(Task statement) Strip out all images, then restate the data verbatim.

..............................

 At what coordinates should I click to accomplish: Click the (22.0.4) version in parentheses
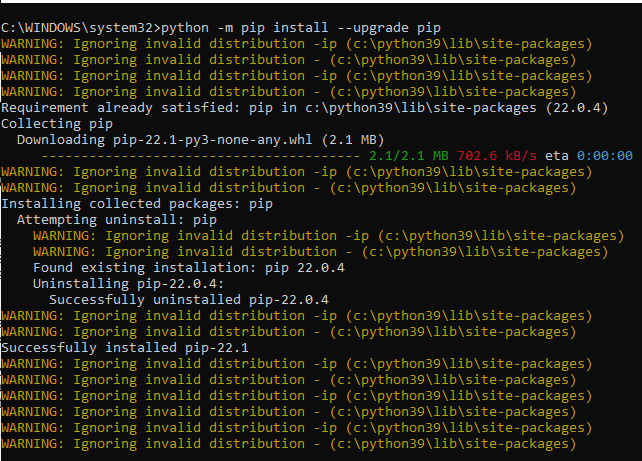coord(576,108)
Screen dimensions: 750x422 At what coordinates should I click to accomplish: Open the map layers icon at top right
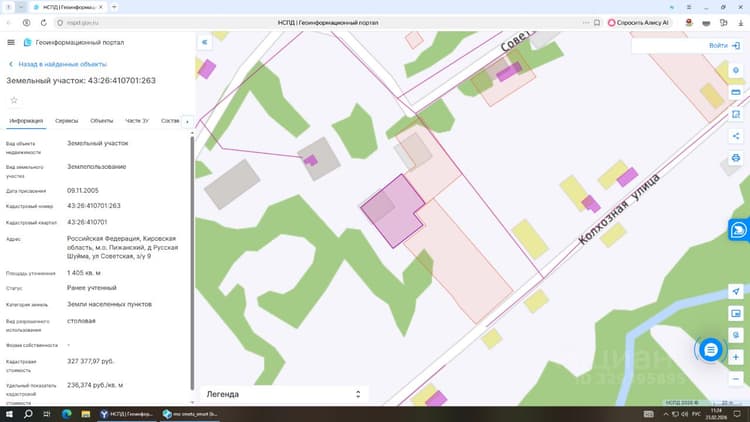tap(736, 70)
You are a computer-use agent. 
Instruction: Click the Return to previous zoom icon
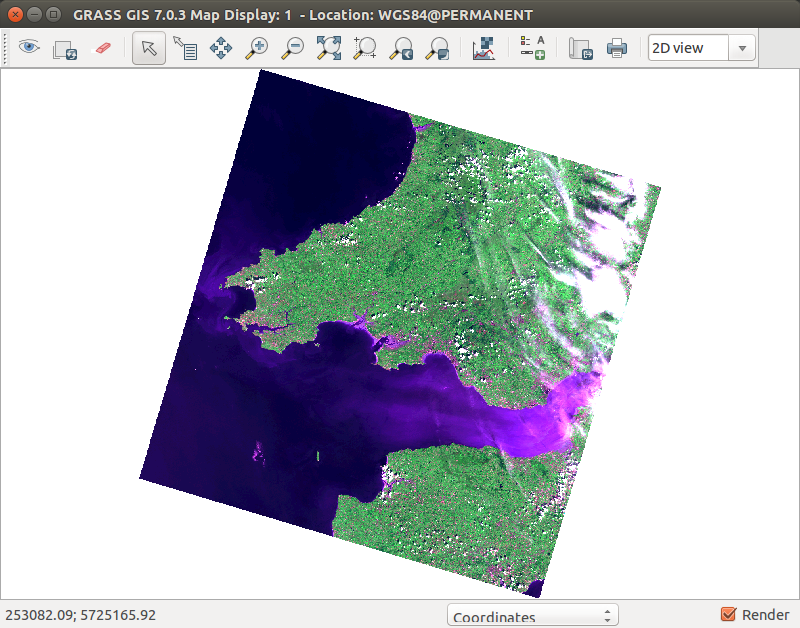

..............................

(Answer to the exercise)
 At what coordinates should I click to accomplish: Click the (22.0.4) version in parentheses
coord(576,108)
Screen dimensions: 750x422 At what coordinates should I click to accomplish: Open the map layers icon at top right
tap(736, 70)
You are a computer-use agent. 
Instruction: Click the Return to previous zoom icon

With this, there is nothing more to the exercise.